Yehuda Hanani, cellist, educator and artistic director of Close Encounters With Music (CEWM), has returned countless times to the Bach Suites for Unaccompanied Cello — what he calls a musical “Mount Parnassus” (home of mythology’s Muses).

“I’ve been living with this music for over 50 years,” Hanani told me recently. “It’s forever new, forever fresh. You always discover something new” every time you play it. “This is the Bible for cellists,” he continued. “Every composer who writes for unaccompanied cello cannot escape its influence.”

We discussed how Bach, in his time, could not have been thinking that his works would live on in posterity. “In the 18th century, composers were like the bakers, barbers and candle-makers. If you think of his cantatas, he wrote a new one every Sunday. That was his job. It was expected. Last week’s cantata was old news.”

Yet here we are, with these six timeless cello suites, each one exploring a vast range and depth of feeling — of human experience. 

“It’s an incredible body of work,” Hanani said.
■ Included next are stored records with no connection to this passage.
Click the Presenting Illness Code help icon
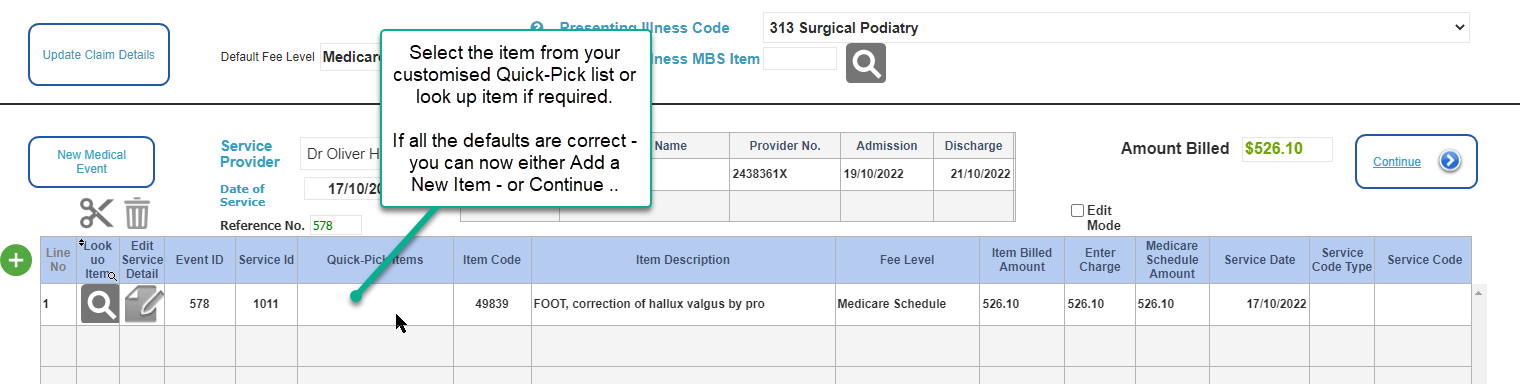 tap(536, 28)
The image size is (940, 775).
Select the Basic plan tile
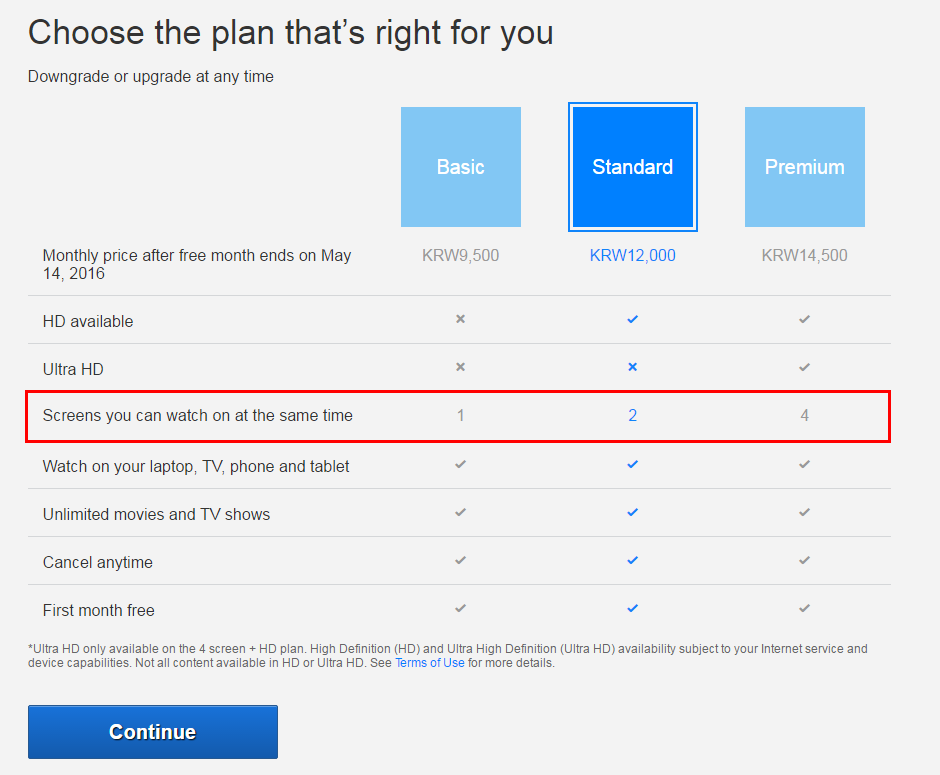(460, 167)
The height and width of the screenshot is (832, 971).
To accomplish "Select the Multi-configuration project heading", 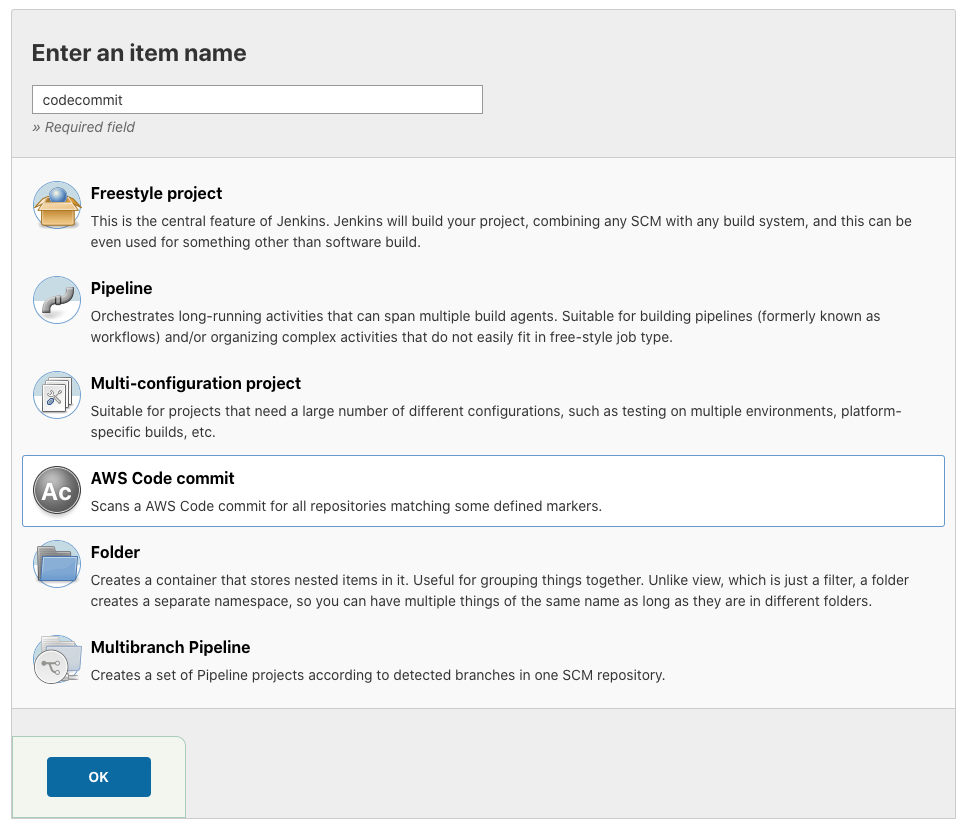I will 195,383.

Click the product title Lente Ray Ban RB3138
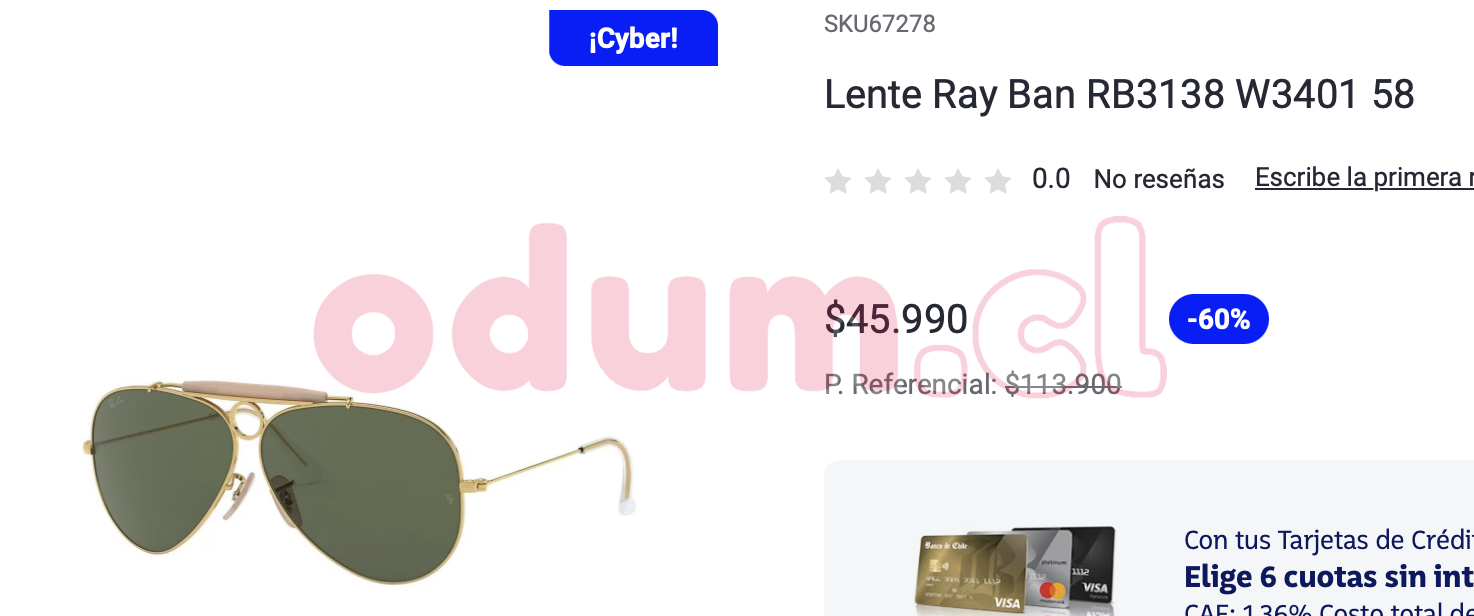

And starting on Feb. 28, Hanani will return to the cello suites in a live performance recorded on stage at the Mahaiwe theater in Great Barrington, Mass., to be shown online. It’s the first in CEWM’s winter/spring series, “From the Mahaiwe Stage to Your Screen.” The program will be free and available at the websites www.cewm.org and www.mahaiwe.org, as well as on YouTube.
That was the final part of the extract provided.